Heart failure is a growing societal and healthcare issue for which the only long-term therapy is transplantation. Heart failure therapies have been limited by our understanding of a key process involved in healing termed myocardial fibrosis. Myocardial fibrosis is a primarily a reparative response for replacing and reinforcing injured/stressed tissue with extracellular matrix (ECM) proteins. Unfortunately, the ECM proteins which comprise fibrosis are non-contractile. In turn, as fibrosis accumulates, the heart loses its normal contraction and heart failure can ensue.
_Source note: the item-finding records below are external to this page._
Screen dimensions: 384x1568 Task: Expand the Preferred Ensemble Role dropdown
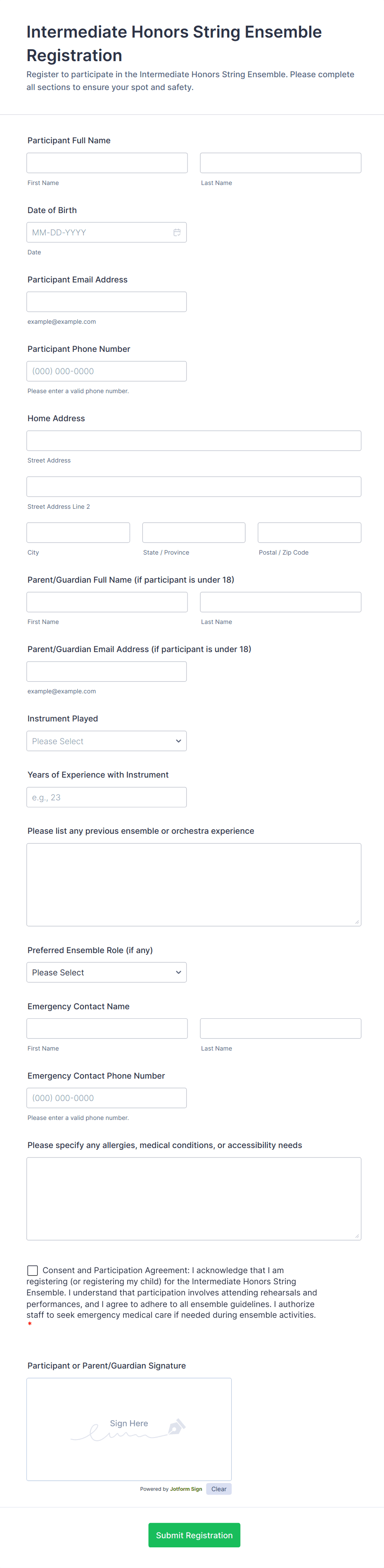(107, 972)
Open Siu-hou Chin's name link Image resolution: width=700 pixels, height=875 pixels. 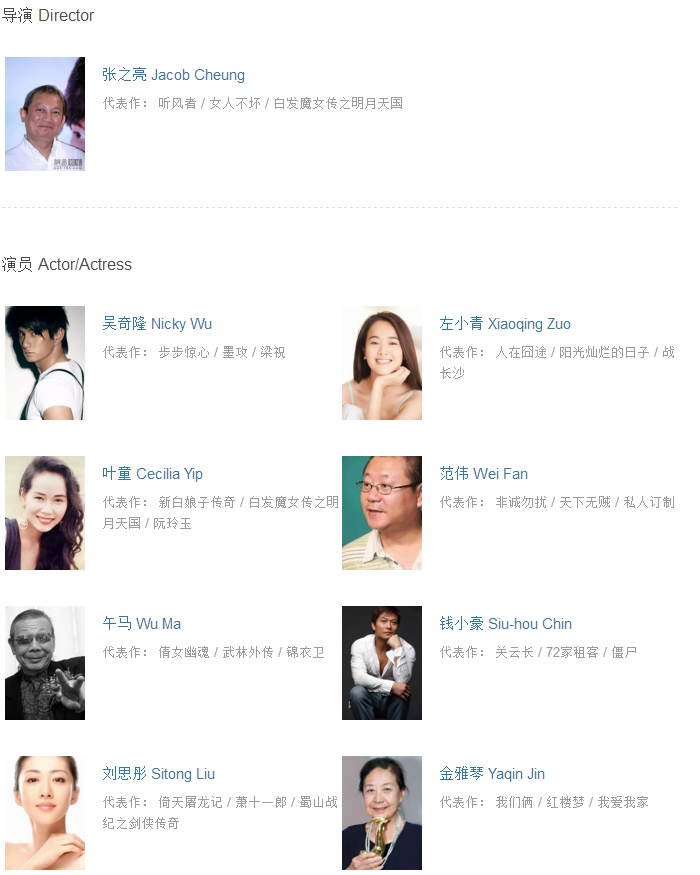505,624
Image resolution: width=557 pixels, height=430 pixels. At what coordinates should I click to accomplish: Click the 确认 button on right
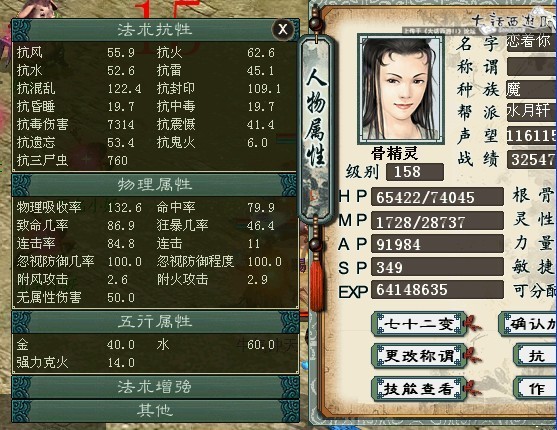pos(528,324)

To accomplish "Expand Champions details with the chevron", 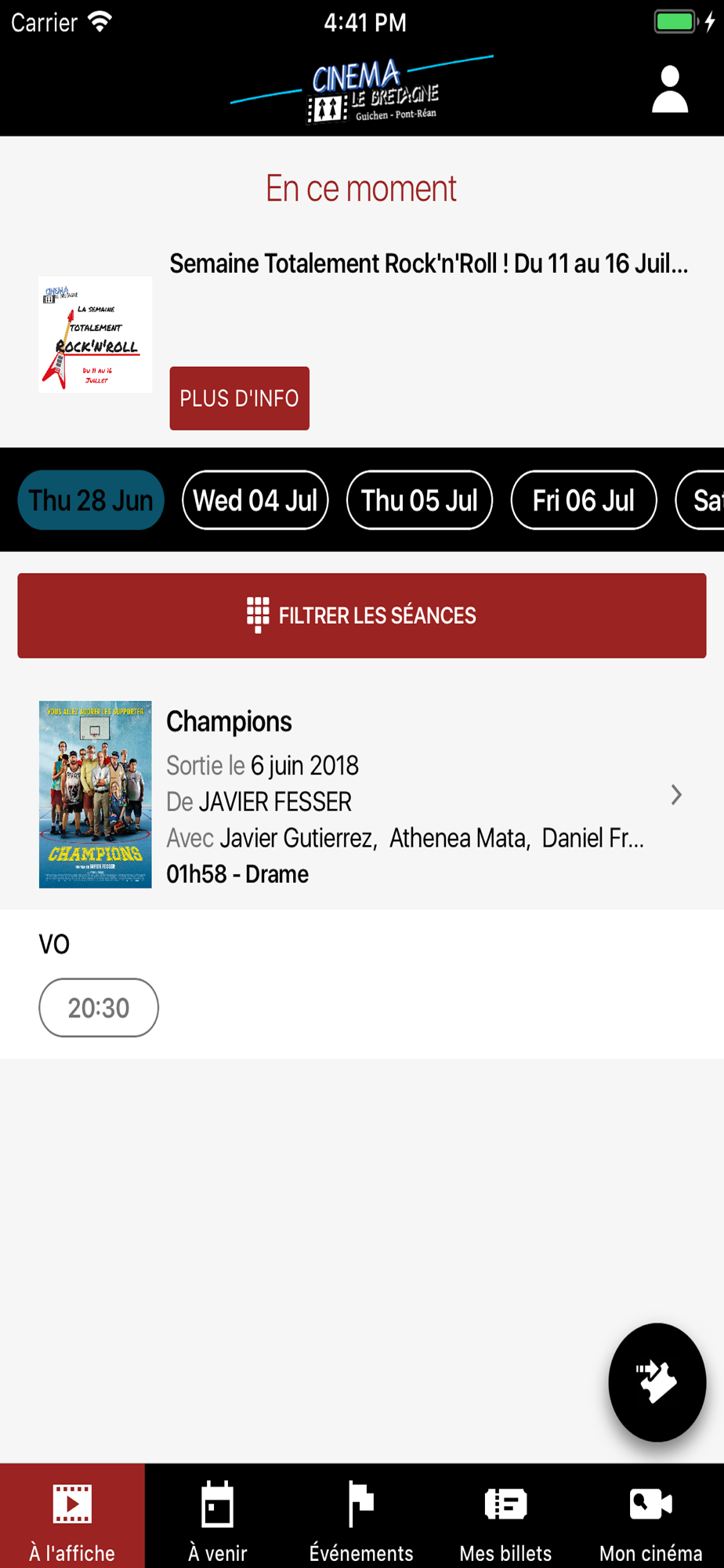I will click(x=676, y=795).
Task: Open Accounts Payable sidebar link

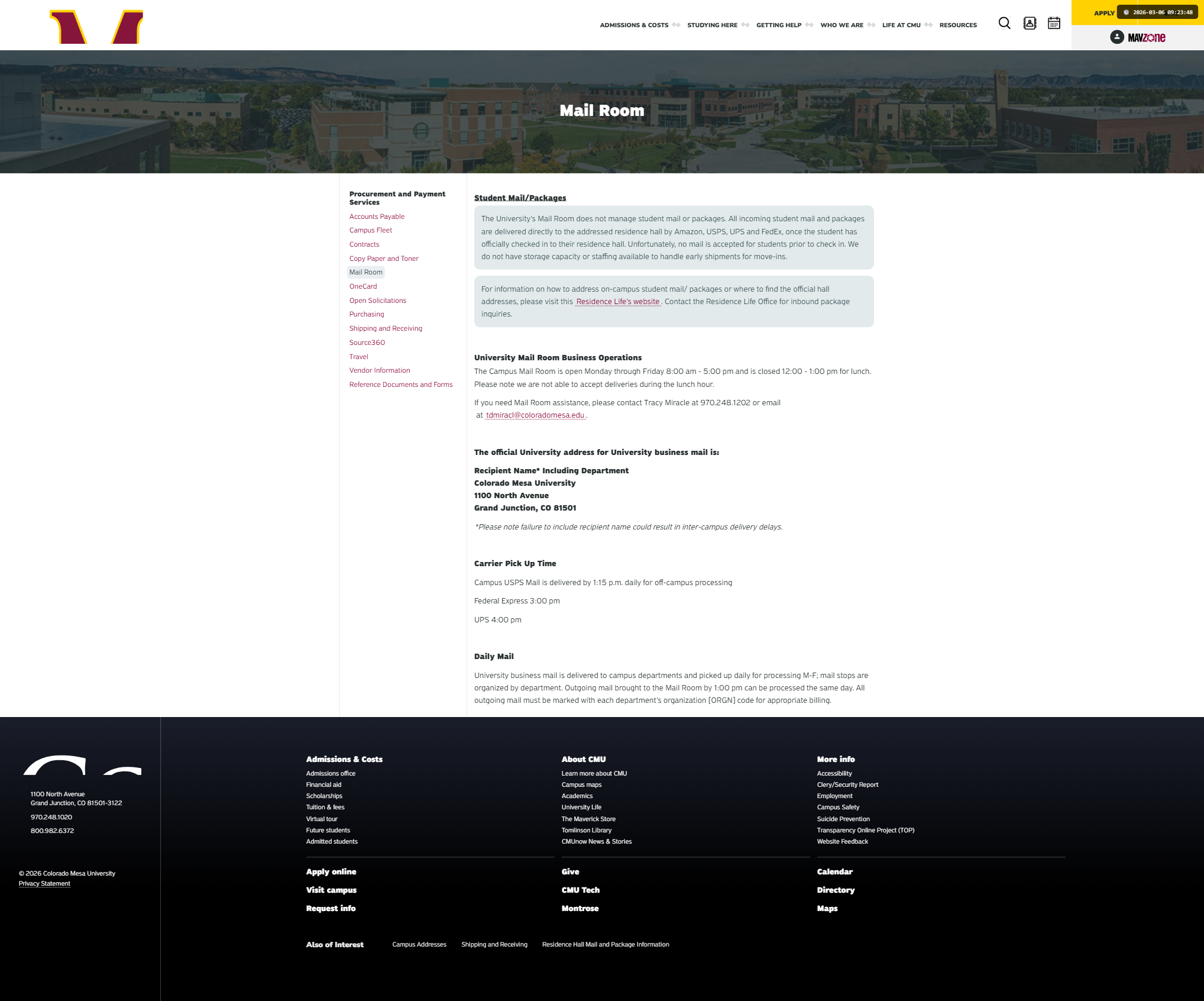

This thesis focuses on characterizing the evolution of thought on an ambiguous, elusive cell type in myocardial fibrosis. Work in the AngII model of myocardial fibrosis initially suggested a process driven by a single cell type, termed fibrocyte, that accumulates in the heart prior to the deposition of ECM proteins. Fibrocytes express hematopoietic and mesenchymal markers – a unique, hybrid phenotype that suggested they may be a novel source of ECM-producing fibroblasts. As such, my initial aim was to characterize fibrocyte migration to the heart in order to identify therapeutic opportunities to reduce myocardial fibrosis. As contrary evidence accumulated, my aim shifted toward targeting a more “monocyte-like” fibrocyte in circulation with cytotoxic liposomes. Through happenstance, I arrived at the realization that fibrocytes were likely a blip on an infinite scale of macrophage (MΦ) phenotypes. The focus of this thesis shifted once again: I was characterizing MΦ phenotypes in early AngII-mediated myocardial injury. Finally, as a culmination of misdirections and realizations, I found myself characterizing a truly novel cell type: cardiac resident MΦ (rCMΦ).

Specifically, the work I present in this thesis demonstrates that fibrocytes do not behave/migrate like progenitor cells. Rather, using the AngII model in tandem with chemokine receptor antagonists, receptor knockouts, and cytotoxic liposomes, I provide evidence that fibrocytes are more like an atypical monocyte/MΦ. Lastly, my work in CX3CR1-/- and CCR2-/- supported growing evidence for the importance of “anti-inflammatory” rCMΦ phenotypes in myocardial injury. Together, this body of work has helped erode the fibrocyte misdirection and drawn attention to the importance of circulation-derived and rCMΦ in non-ischemic myocardial injury, such as that which occurs in the AngII model.